Design and synthesis of RAD51-BRCA2 protein-protein interaction disruptors to trigger synthetic lethality with Olaparib in pancreatic cancer cells

Synthetic lethality (SL) is a phenotypic condition in which cells do not survive due to the combination of two genetic perturbations that, taken individually, do not induce cell death. A successful application is the use of PARP inhibitors in cancer patients with BRCA2 mutations.
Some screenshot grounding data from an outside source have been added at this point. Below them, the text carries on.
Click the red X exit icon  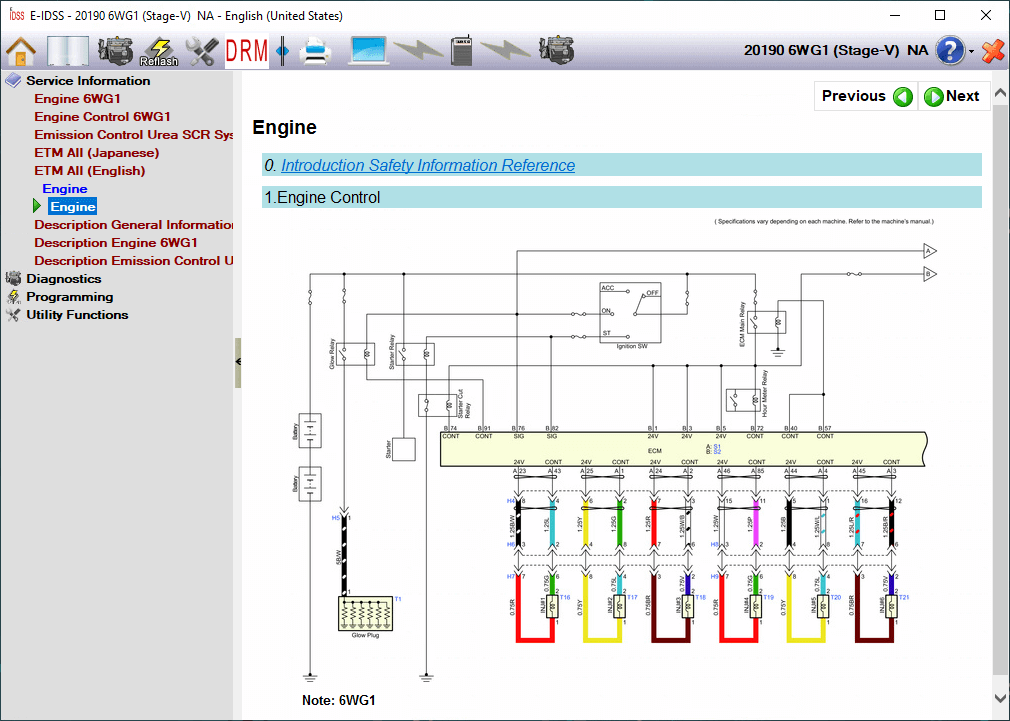coord(992,50)
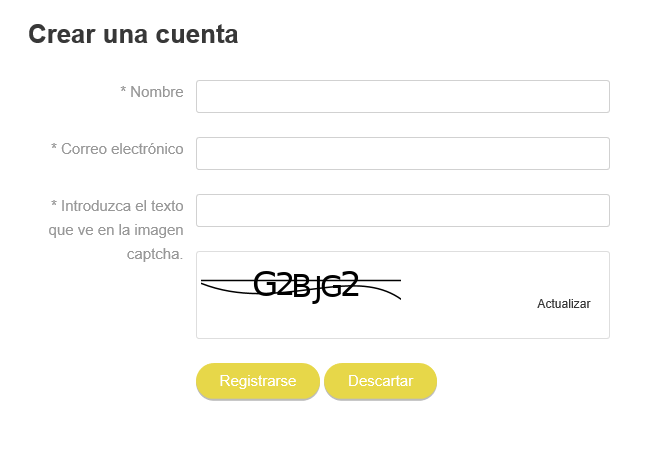Click the letter "J" in the captcha image

coord(317,289)
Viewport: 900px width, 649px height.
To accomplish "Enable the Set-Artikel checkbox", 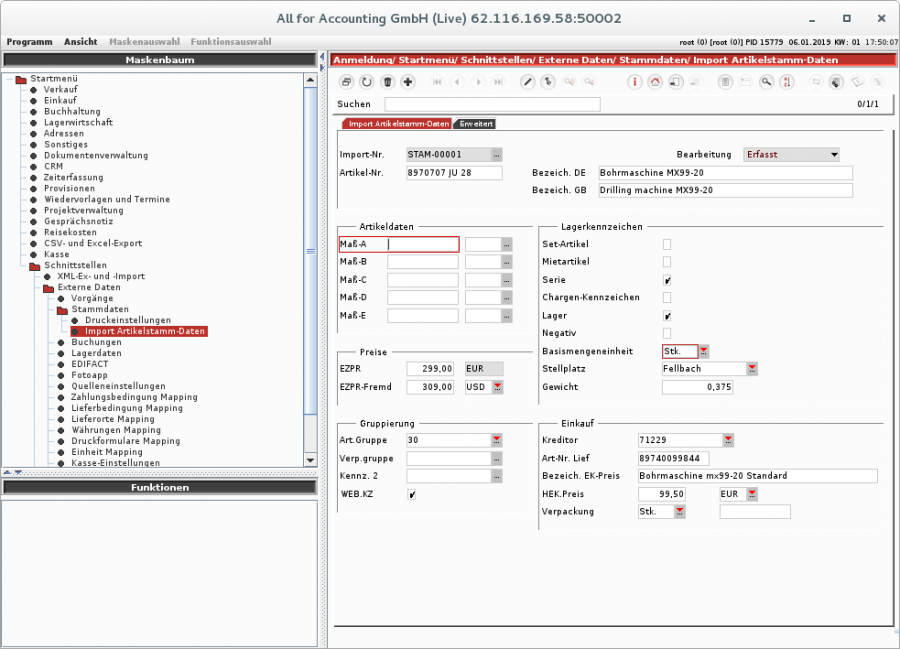I will (x=667, y=244).
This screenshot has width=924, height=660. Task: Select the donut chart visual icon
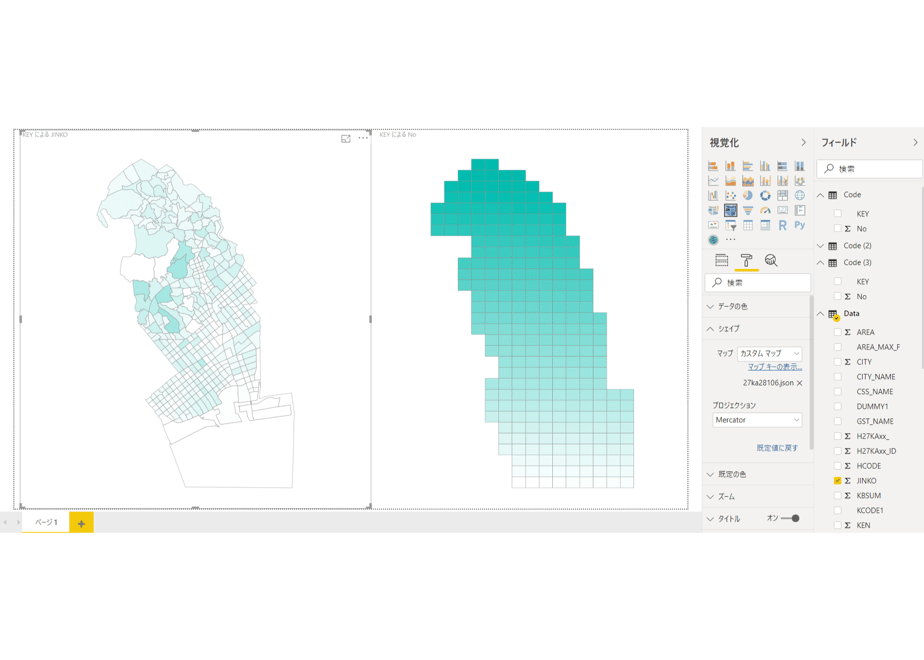coord(765,196)
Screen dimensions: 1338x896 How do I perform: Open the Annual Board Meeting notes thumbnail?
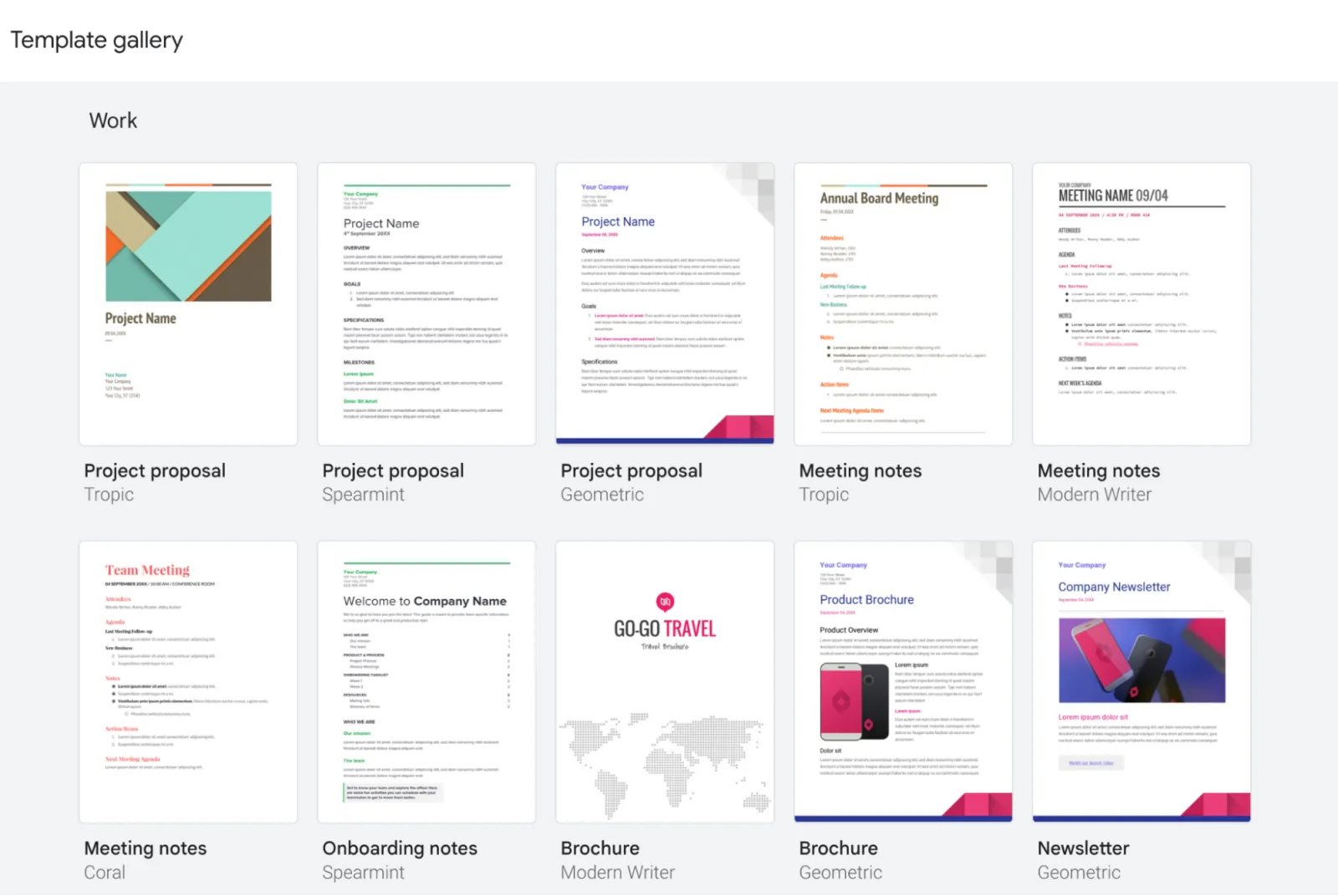[903, 303]
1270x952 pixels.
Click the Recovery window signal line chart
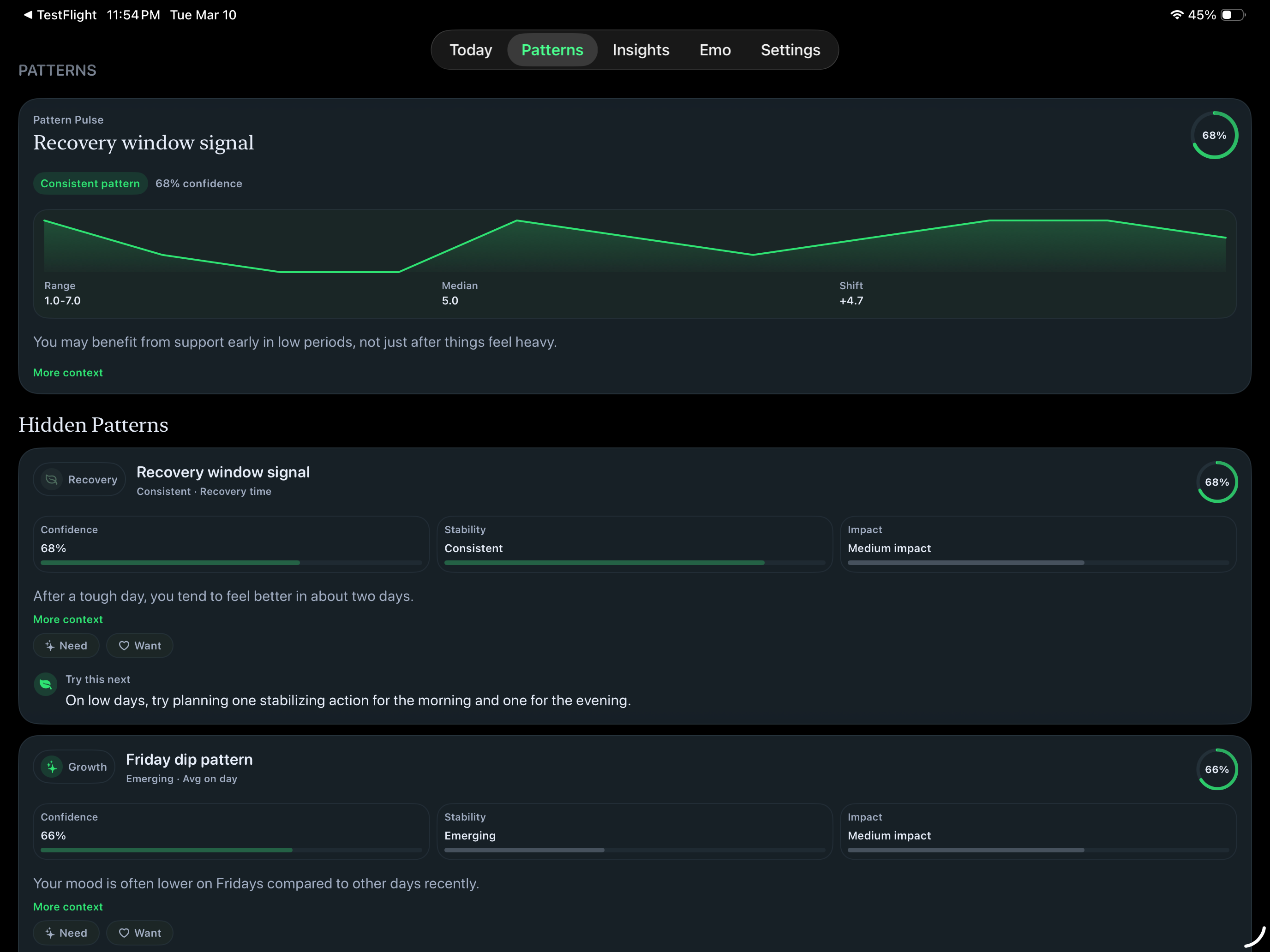(x=635, y=245)
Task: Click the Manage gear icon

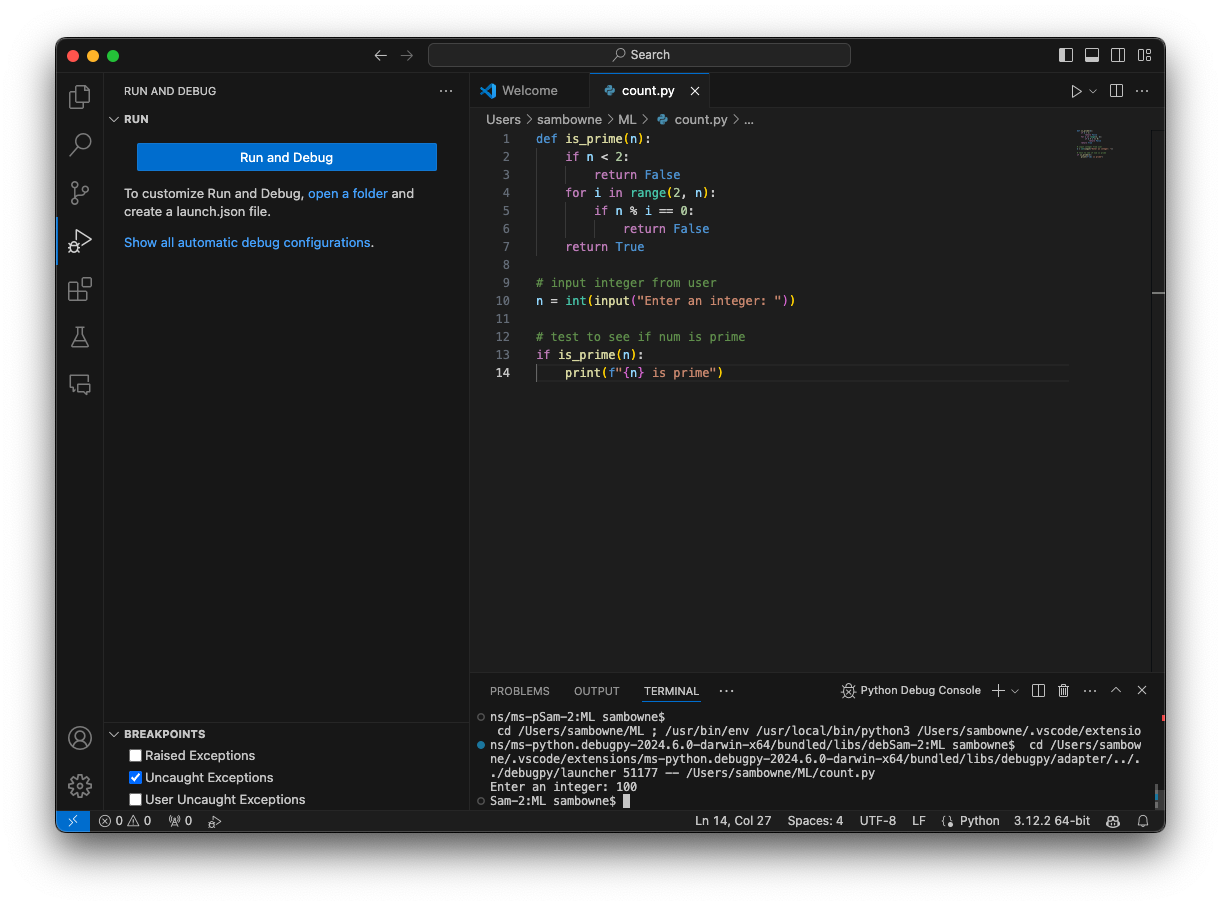Action: pos(80,785)
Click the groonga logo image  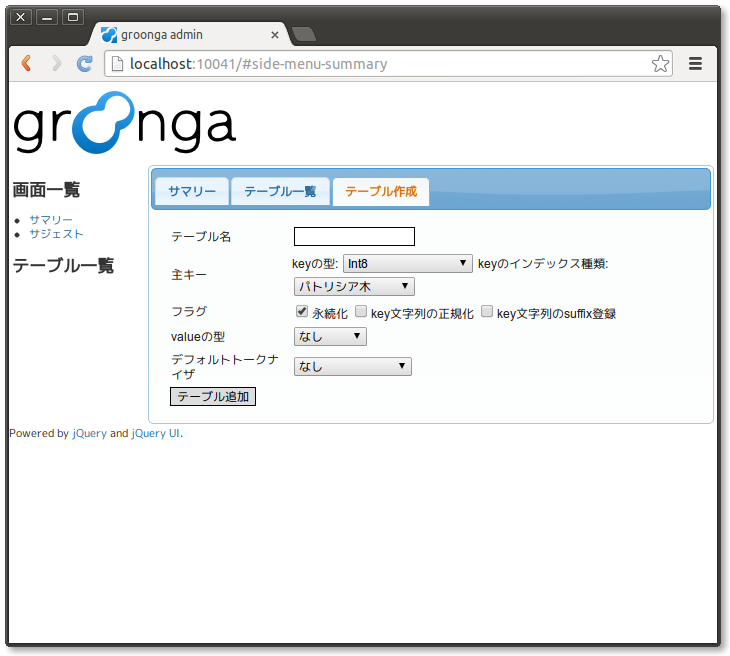tap(124, 124)
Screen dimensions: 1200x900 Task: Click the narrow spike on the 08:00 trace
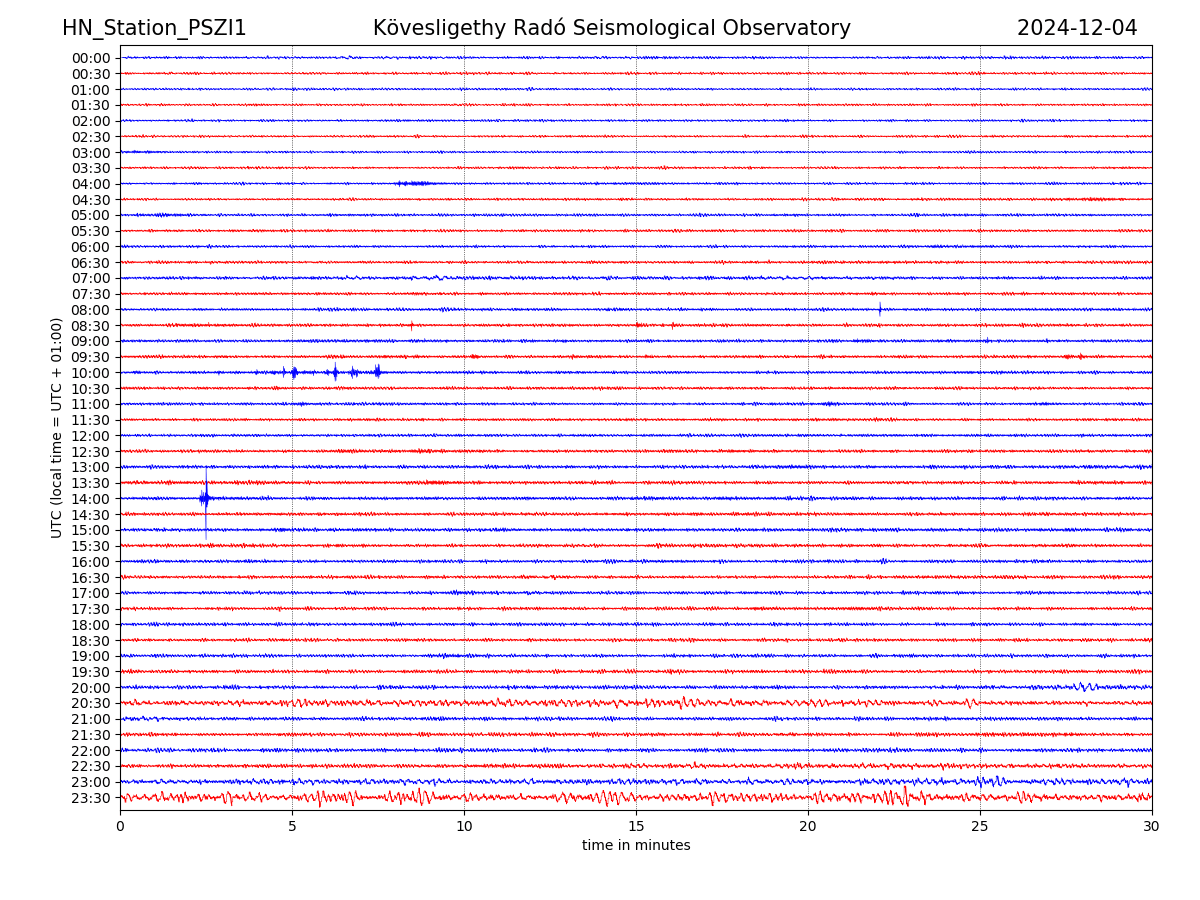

One of the key mechanisms of BRCA2 is to recruit the Rad51 to the site of double-strand breaks where it performs homologous recombination repair.1 Our research project focuses on the development of Rad51-BRCA2 protein-protein interaction (PPI) disruptors that mimic the BRCA2 mutation to trigger fully small organic molecule SL in combination with Olaparib in BRCA2-functional pancreatic cancer cells.2 Due to the low in vivo bioavailability of the previous lead compound,3 a quinoline-structured Rad51-BRCA2 disruptor (ARN22142, Scheme 1) has been identified through a virtual screening campaign on a specific zone of PPI. To discover more effective compounds and depict general structure-activity relationship studies, the chemical space around ARN22142 has been explored by optimizing a general synthetic strategy and building a library of quinolinic analogues modified in two moieties of interest (red and blue residues, Scheme 1). Among the synthetized compounds, derivative ARN26912 has showed synergism on the antiproliferative efficacy with Olaparib in BRCA2-proficient pancreatic cancer cell lines. This supports the idea that small organic molecules can mimic genetic mutations. Further in vitro biological studies will be done with this promising compound.